The question came to me during a spring sunset in the Blue Ridge Mountains, pink and purple clouds painted across the sky, a campfire flickering before me. The beauty slowed my breath, and I wondered: How exactly did I get here?
It was my last night at a writing retreat an hour north of Asheville, N.C., where I spent a week working on a novel in a cabin with floor to ceiling windows, handmade furniture, and no cell service.
When one of the hosts showed up with marshmallows, graham crackers, and chocolate bars, Josh, a poet, yelped. “Oh my god I haven’t had a s’more in forever.”
Josh lived in New York City, where I’d once lived, and he was about to move away, which I’d done fifteen years earlier. Most people move to Manhattan to chase a dream, but I left for mine, a graduate degree in creative writing from the famed Iowa Writers’ Workshop. I was excited and scared—I’d lived most of my life in Washington D.C. and New York City and had very little experience with non-urban life. Although the Midwest winters were harsh, I came to love living in a laidback college town with plenty of culture and a lot less of the hassle, expense, and pretension I’d tired of.
Eventually I left Iowa City for Chicago, which I left for Chapel Hill, arriving in July heat and humidity. The song that summer was “Wagon Wheel,” Darius Rucker’s version. As my spouse and I explored our new habitat, we heard it everywhere—on Franklin Street pouring out of passing cars, in restaurants as we delighted in hush puppies, and at the bar where everyone stopped their conversations to roar in unison I’m hoping for Raleigh I can see my baby tonight.
We drove east to the ocean, where I stood at the edge of the land, mesmerized by the liminal space between earth and water. The surf roared louder than my thoughts, the waves a wordless baptism. During the day, the sun stunned me into stillness and rest. At night, stars filled the vast, dark sky, demure and powerful.
We went west and climbed mountains, their sturdy presence grounding me even as ascending sped up my heart. At summits I sipped crisp air and gaped at the rolling horizon, feeling simultaneously small and unmistakably connected to the unfathomable universe.
After Josh and I wiped sticky strands of marshmallow from our chins, a guy picked up a guitar and started singing a song I knew by heart but hadn’t heard in years: Headin’ down south to the land of the pines, I’m thumbin’ my way into North Caroline.
Wagon Wheel—which is about a hitchhiker trying to get from New England to his lover in Raleigh—has its own wandering history.
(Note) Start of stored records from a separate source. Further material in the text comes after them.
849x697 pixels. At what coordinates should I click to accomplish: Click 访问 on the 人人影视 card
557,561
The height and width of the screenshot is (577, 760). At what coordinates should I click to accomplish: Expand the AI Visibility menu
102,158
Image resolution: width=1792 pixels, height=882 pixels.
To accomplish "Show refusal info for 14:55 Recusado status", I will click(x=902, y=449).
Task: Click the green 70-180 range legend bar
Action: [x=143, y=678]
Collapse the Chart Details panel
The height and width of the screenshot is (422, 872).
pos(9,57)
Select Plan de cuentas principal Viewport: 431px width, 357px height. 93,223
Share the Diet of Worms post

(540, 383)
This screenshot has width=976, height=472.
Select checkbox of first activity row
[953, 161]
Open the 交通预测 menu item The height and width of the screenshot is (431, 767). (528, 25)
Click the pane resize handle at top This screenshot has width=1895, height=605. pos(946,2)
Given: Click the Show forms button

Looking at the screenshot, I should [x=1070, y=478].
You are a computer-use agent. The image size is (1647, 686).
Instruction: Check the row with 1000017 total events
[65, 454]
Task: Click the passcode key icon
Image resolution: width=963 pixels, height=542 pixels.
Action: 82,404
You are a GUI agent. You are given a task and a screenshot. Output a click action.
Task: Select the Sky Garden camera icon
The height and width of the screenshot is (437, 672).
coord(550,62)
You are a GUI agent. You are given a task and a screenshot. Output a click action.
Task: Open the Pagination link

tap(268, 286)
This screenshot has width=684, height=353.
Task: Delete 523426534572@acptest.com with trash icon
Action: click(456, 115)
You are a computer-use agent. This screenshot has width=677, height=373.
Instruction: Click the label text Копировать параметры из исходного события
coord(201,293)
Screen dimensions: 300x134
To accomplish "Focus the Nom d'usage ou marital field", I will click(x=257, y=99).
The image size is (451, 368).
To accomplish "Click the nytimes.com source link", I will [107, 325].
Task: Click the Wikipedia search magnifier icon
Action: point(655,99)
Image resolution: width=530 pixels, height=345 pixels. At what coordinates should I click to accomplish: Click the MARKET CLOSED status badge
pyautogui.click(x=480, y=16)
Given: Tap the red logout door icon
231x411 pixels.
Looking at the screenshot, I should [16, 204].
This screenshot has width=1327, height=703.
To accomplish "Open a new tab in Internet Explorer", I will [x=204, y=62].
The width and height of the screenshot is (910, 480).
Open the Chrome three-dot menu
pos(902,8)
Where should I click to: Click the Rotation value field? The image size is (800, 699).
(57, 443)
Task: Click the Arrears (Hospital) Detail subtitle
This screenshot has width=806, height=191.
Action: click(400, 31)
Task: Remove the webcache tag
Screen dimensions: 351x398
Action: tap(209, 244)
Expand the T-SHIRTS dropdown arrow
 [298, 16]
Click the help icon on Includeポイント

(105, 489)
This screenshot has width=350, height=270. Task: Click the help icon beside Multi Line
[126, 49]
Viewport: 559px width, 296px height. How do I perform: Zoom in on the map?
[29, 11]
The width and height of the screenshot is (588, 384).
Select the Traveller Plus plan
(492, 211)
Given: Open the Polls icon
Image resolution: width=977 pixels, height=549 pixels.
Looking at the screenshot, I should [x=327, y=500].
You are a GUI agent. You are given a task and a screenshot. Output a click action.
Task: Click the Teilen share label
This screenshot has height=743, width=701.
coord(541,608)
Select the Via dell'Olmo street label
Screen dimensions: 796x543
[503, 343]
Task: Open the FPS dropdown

The lyrics were written by Ketch Secor of Old Crow Medicine Show in the 1990s, based on a line recorded by Bob Dylan in the 70s. However, Dylan credited the phrase rock me mama to Arthur “Big Boy” Crudup, who recorded a song with that title in 1944, but Crudup said that it came from Bill Broonzy, who recorded it in 1928. It took nearly a hundred years to make the song we belted that night, our audience a chain of mountains formed hundreds of millions of years ago.
When I arrived in North Carolina, I didn’t think, oh yeah, this is it, this is the place I want to live forever. I assumed I’d stay until the universe pushed me in a new direction. But that night, as the last few wisps of lavender light dissolved into dark blue and another chorus rose – rock me mama like the wind and the rain, rock me mama like a southbound train – I realized that North Carolina was my home.
I cried quietly as the song wound down and this revelation sank in. I thought about the decade I’d lived in North Carolina. The strong, solid mountains had brought me quiet clarity and inspiration, the ocean reckless joy, and the still and soothing woods close to home were my sanctuary, the pines swaying in the wind like old friends waving hello.
The next morning I drove back to Chapel Hill, to my life. To peaceful porches and calming trails. To the birds in the trees and the deer on the lawn. To the buzzy campus and quiet bookstores that ignite me, the coffee shops where I think and write. To all the friends who’d once been strangers, the people who loved me, brought me joy, and shouldered me through hard times, who during the pandemic roasted marshmallows at my backyard fire pit, while the roots I hadn’t known I’d planted sunk deeper into the steady earth.